Another question to which the development teams refuse to provide an answer concerns the rate of interceptions that the laser beam is capable of delivering within a certain period of time. The answer will most likely be provided by the reality on the ground, and in any case, Rafael says that Magen Or is expected to be another layer in the multi-layered defense system that will operate in a hybrid manner. The ability to direct the system towards different targets in conditions of stormy weather, fog, sandstorms and clouds will range from limited to impossible – which will require in any case to keep the Iron Dome on full alert, as well as its interceptors.
Intercepting objects with a laser is an old fantasy. Israel started looking at this prospect three decades ago and it was not alone. The Americans even developed a system that claimed to be such, called Nautilus, based on a chemical laser, and even demonstrated to the heads of Israel’s security system its interception capabilities. In those days, Israel was looking for solutions to the problem of the Katyushas being launched from Lebanon towards Kiryat Shmona and the north of Israel, and the IDF thought of placing the enormous Nautilus in the Manara area so that it would drop Hezbollah’s Katyushas like flies. This hope was premature and ended in disappointment.
“A chemical laser has only disadvantages,” Dr. Yochai said, explaining the main reason that the Nautilus program became a white elephant and ended up in a scrap heap in the backyard of its manufacturer Northrop Grumman. “It emits toxins into the environment and atmosphere, it is flammable and requires regular care and maintenance. It is tough, it is bad in terms of its transport and mobility on the battlefield, it is limited in the amount of its interceptions, and each loading of the system for additional interceptions costs a lot of money.”
The shattering of the Nautilus dream along with the rise of the rocket threat from Gaza kept Rafael’s engineers at the drawing board until the Iron Dome was developed. While it is intercepting and thwarting, albeit at a high cost, a variety of threats within Israel’s borders, it has provided the defense industries the time needed to dedicate themselves to the difficult development challenges of an interception system based on an electric laser.
Around the table in the discussion room at Rafael’s facility in the north, the developers talk about the scenarios that will one day concern Magen Or. There it is assumed that, like Iron Dome and other systems, it will not be long before it is required for initial operational interceptions, because that’s how it is in Israel, which is considered the world’s largest testing ground for weapons systems.

- Work task A
According to the text on laser interception, which company manufactured the Nautilus?
- Work task B
Rewrite the paragraph of the text on laser interception that begins "“A chemical laser has only disadvantages,”" as a short bulleted list, keeping its main facts.

- Source material
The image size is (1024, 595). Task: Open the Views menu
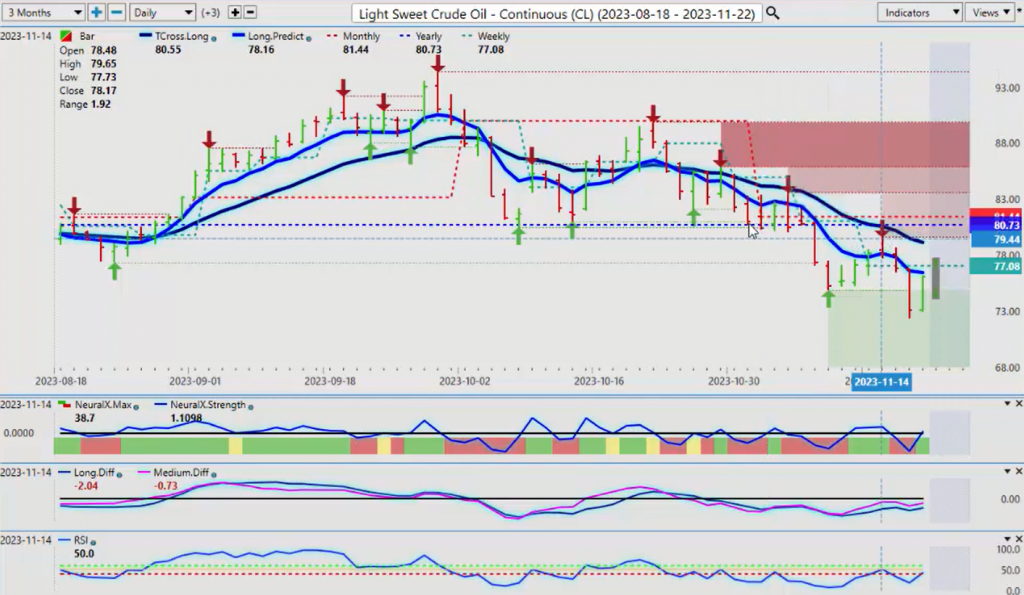pyautogui.click(x=990, y=13)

- Expected answer A
Northrop Grumman manufactured the Nautilus.

- Expected answer B
Dr. Yochai's reasons why the chemical-laser Nautilus became a white elephant, ending up in a scrap heap at Northrop Grumman:
- It emits toxins into the environment and atmosphere.
- It is flammable.
- It requires regular care and maintenance.
- It is difficult to transport and move on the battlefield.
- It can make only a limited number of interceptions.
- Each reloading for additional interceptions costs a lot of money.